M.I. - Basically, for the past 10 years, the band has been active playing all the old hits and songs… how was it possible to tour for almost 10 years without releasing new material in between? Weren’t people tired of listening to the same stuff over and over again?

We haven’t played that much. Just certain festivals and a few small tours. Would you be bored if Zeppelin or Sabbath played only music from their first four albums? Not to compare us to them, but you get the point. In fact, there are plenty of old songs people want to hear that we haven’t gotten to this time around. We could tour on all the songs we never played in all this time, but people still have their favourites. I don’t think we bored anyone. 

M.I. - Knowing that people are so excited about your upcoming album “The God-Shaped Void” must be a great feeling, huh? How often do you listen to it?

I listen to it any time I want to show it to someone. There does seem to be some magic around this release, and we really are looking forward to seeing how it goes over.

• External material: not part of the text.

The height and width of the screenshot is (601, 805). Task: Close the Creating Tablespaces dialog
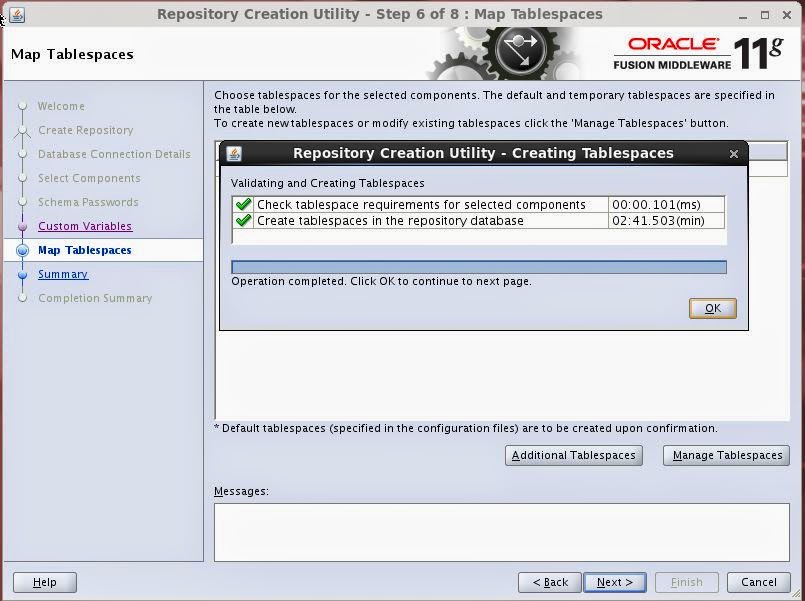coord(734,153)
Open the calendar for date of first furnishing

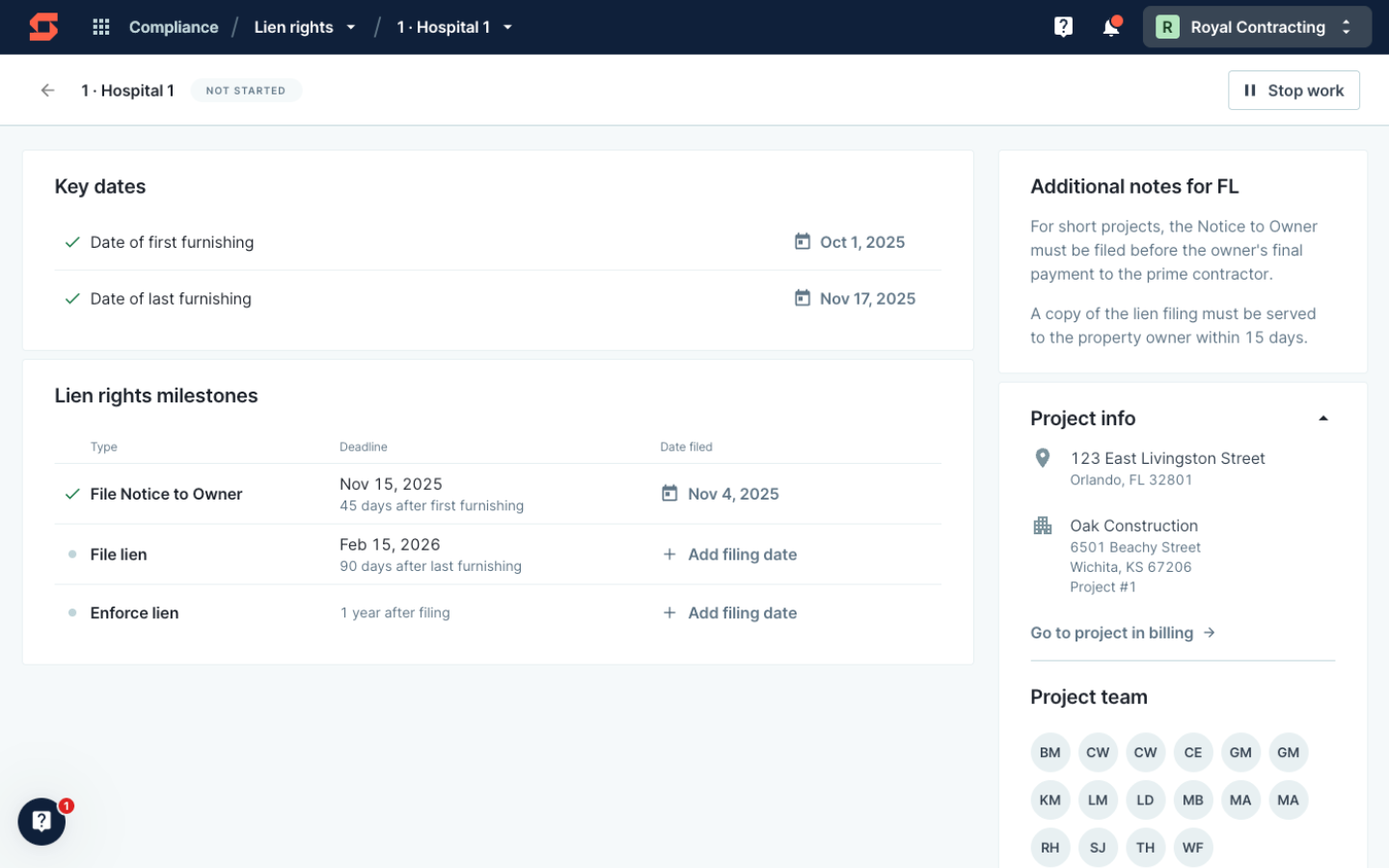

M.I. - What’s your favourite track on the new album? Why?

I really love them all. The one that has the most variety of elements would probably be “The Fallen” so I like it for that. “All The Bad Men” is a favourite for the production and the melody.

M.I. - There is already a lyric video for “Devils and Angels” and an official video for “All The Bad Men”… why have you opted for these tracks to showcase the album?

We had the opportunity do make 3 or 4 videos (some still to come…) so the five of us  each offered a list of our choices. We took the ones that had the most votes. “All The Bad Men” was one everybody picked, so that was the one for the animation video.

M.I. - The band is now signed to InsideOut Music. How did this deal come up? Did you receive any offers from other labels?

We had a few offers on the table. But I have been with InsideOut all these years with Deadsoul Tribe and The Shadow Theory. They have always been good to me. They had also been waiting for us to reform. I pretty much knew we would be on InsideOut.

M.I. - Now that almost 24 years have passed since “Bleeding”… are there any major differences in the sound and maturity of “The God-Shaped Void” and the other albums? Does experience show off more in this release?

We’re older, wiser, more experienced. And we also have tools that just didn’t exist back in the analog days. A richer sonic palette. More audio tracks. Home studios. Plus, the time to craft everything to as perfect as we can. We don’t have to make any excuses over our performances saying, “We ran out of time”. Plus, we got to work with a stellar recording engineer and a stellar mixing engineer. So that always helps.

M.I. - You are hoping to do some festivals and mini-tours in order to promote the album. Any plans already?

Yes, and yes.

M.I. - Hope you come and play in Portugal. I bet you’d love it here and metalheads would be thrilled to witness your energy live! Wish you all the luck and the biggest success for the new album! It rules! Any last words?

What if we came and only played old material? Do you think they would be bored? Just kidding! We would love to come. And we will bring the new material too.